*** RAW RECORDS ***
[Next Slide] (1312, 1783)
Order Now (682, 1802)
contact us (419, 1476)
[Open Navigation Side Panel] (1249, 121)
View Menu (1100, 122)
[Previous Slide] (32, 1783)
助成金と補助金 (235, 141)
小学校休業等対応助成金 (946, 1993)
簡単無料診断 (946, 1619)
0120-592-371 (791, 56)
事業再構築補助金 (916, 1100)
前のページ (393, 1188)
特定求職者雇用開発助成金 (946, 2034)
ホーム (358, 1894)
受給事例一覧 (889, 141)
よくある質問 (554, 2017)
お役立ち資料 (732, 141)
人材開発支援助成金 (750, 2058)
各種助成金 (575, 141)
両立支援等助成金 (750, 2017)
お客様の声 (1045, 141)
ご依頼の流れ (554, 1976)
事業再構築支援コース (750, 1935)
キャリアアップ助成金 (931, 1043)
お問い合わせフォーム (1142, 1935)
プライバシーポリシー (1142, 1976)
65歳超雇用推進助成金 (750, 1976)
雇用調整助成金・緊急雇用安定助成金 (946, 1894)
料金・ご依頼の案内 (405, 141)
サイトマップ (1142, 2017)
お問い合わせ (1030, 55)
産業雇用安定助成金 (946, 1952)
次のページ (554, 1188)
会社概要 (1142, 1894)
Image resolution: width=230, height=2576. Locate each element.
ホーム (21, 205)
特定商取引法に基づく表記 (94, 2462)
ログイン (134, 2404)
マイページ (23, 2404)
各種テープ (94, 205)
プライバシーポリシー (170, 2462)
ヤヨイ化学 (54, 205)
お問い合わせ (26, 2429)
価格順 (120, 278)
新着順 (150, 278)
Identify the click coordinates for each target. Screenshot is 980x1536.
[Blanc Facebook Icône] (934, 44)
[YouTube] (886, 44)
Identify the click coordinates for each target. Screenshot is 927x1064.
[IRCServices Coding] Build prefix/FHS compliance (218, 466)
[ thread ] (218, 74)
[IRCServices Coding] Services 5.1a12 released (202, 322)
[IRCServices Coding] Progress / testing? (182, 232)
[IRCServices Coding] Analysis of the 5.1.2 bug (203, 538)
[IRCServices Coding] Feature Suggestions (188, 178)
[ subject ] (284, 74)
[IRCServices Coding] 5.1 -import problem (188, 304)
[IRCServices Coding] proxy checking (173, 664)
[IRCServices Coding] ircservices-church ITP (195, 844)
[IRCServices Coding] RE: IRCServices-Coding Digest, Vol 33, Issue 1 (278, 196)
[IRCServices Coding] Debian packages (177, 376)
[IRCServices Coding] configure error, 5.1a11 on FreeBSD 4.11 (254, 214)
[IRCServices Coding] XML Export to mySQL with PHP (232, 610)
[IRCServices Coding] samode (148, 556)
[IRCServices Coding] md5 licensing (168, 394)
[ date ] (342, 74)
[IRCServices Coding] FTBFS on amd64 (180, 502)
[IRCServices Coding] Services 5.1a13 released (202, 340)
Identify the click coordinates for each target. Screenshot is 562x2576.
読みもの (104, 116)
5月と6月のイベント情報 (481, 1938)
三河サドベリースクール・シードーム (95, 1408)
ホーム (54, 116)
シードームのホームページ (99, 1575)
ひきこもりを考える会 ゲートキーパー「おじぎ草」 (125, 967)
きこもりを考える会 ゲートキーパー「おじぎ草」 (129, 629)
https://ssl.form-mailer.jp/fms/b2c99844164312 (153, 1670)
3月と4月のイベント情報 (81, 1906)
***
Copy all of the records above line for line, changing nothing.

[Next Slide] (1312, 1783)
Order Now (682, 1802)
contact us (419, 1476)
[Open Navigation Side Panel] (1249, 121)
View Menu (1100, 122)
[Previous Slide] (32, 1783)
助成金と補助金 (235, 141)
小学校休業等対応助成金 (946, 1993)
簡単無料診断 (946, 1619)
0120-592-371 (791, 56)
事業再構築補助金 (916, 1100)
前のページ (393, 1188)
特定求職者雇用開発助成金 (946, 2034)
ホーム (358, 1894)
受給事例一覧 (889, 141)
よくある質問 (554, 2017)
お役立ち資料 (732, 141)
人材開発支援助成金 (750, 2058)
各種助成金 (575, 141)
両立支援等助成金 (750, 2017)
お客様の声 (1045, 141)
ご依頼の流れ (554, 1976)
事業再構築支援コース (750, 1935)
キャリアアップ助成金 (931, 1043)
お問い合わせフォーム (1142, 1935)
プライバシーポリシー (1142, 1976)
65歳超雇用推進助成金 (750, 1976)
雇用調整助成金・緊急雇用安定助成金 (946, 1894)
料金・ご依頼の案内 (405, 141)
サイトマップ (1142, 2017)
お問い合わせ (1030, 55)
産業雇用安定助成金 (946, 1952)
次のページ (554, 1188)
会社概要 (1142, 1894)
Image resolution: width=230, height=2576. Locate each element.
ホーム (21, 205)
特定商取引法に基づく表記 (94, 2462)
ログイン (134, 2404)
マイページ (23, 2404)
各種テープ (94, 205)
プライバシーポリシー (170, 2462)
ヤヨイ化学 (54, 205)
お問い合わせ (26, 2429)
価格順 (120, 278)
新着順 (150, 278)
Identify the click coordinates for each target. Screenshot is 980x1536.
[Blanc Facebook Icône] (934, 44)
[YouTube] (886, 44)
Identify the click coordinates for each target. Screenshot is 927x1064.
[IRCServices Coding] Build prefix/FHS compliance (218, 466)
[ thread ] (218, 74)
[IRCServices Coding] Services 5.1a12 released (202, 322)
[IRCServices Coding] Progress / testing? (182, 232)
[IRCServices Coding] Analysis of the 5.1.2 bug (203, 538)
[IRCServices Coding] Feature Suggestions (188, 178)
[ subject ] (284, 74)
[IRCServices Coding] 5.1 -import problem (188, 304)
[IRCServices Coding] proxy checking (173, 664)
[IRCServices Coding] ircservices-church ITP (195, 844)
[IRCServices Coding] RE: IRCServices-Coding Digest, Vol 33, Issue 1 (278, 196)
[IRCServices Coding] Debian packages (177, 376)
[IRCServices Coding] configure error, 5.1a11 on FreeBSD 4.11 (254, 214)
[IRCServices Coding] XML Export to mySQL with PHP (232, 610)
[IRCServices Coding] samode (148, 556)
[IRCServices Coding] md5 licensing (168, 394)
[ date ] (342, 74)
[IRCServices Coding] FTBFS on amd64 (180, 502)
[IRCServices Coding] Services 5.1a13 released (202, 340)
Identify the click coordinates for each target. Screenshot is 562x2576.
読みもの (104, 116)
5月と6月のイベント情報 (481, 1938)
三河サドベリースクール・シードーム (95, 1408)
ホーム (54, 116)
シードームのホームページ (99, 1575)
ひきこもりを考える会 ゲートキーパー「おじぎ草」 (125, 967)
きこもりを考える会 ゲートキーパー「おじぎ草」 (129, 629)
https://ssl.form-mailer.jp/fms/b2c99844164312 (153, 1670)
3月と4月のイベント情報 (81, 1906)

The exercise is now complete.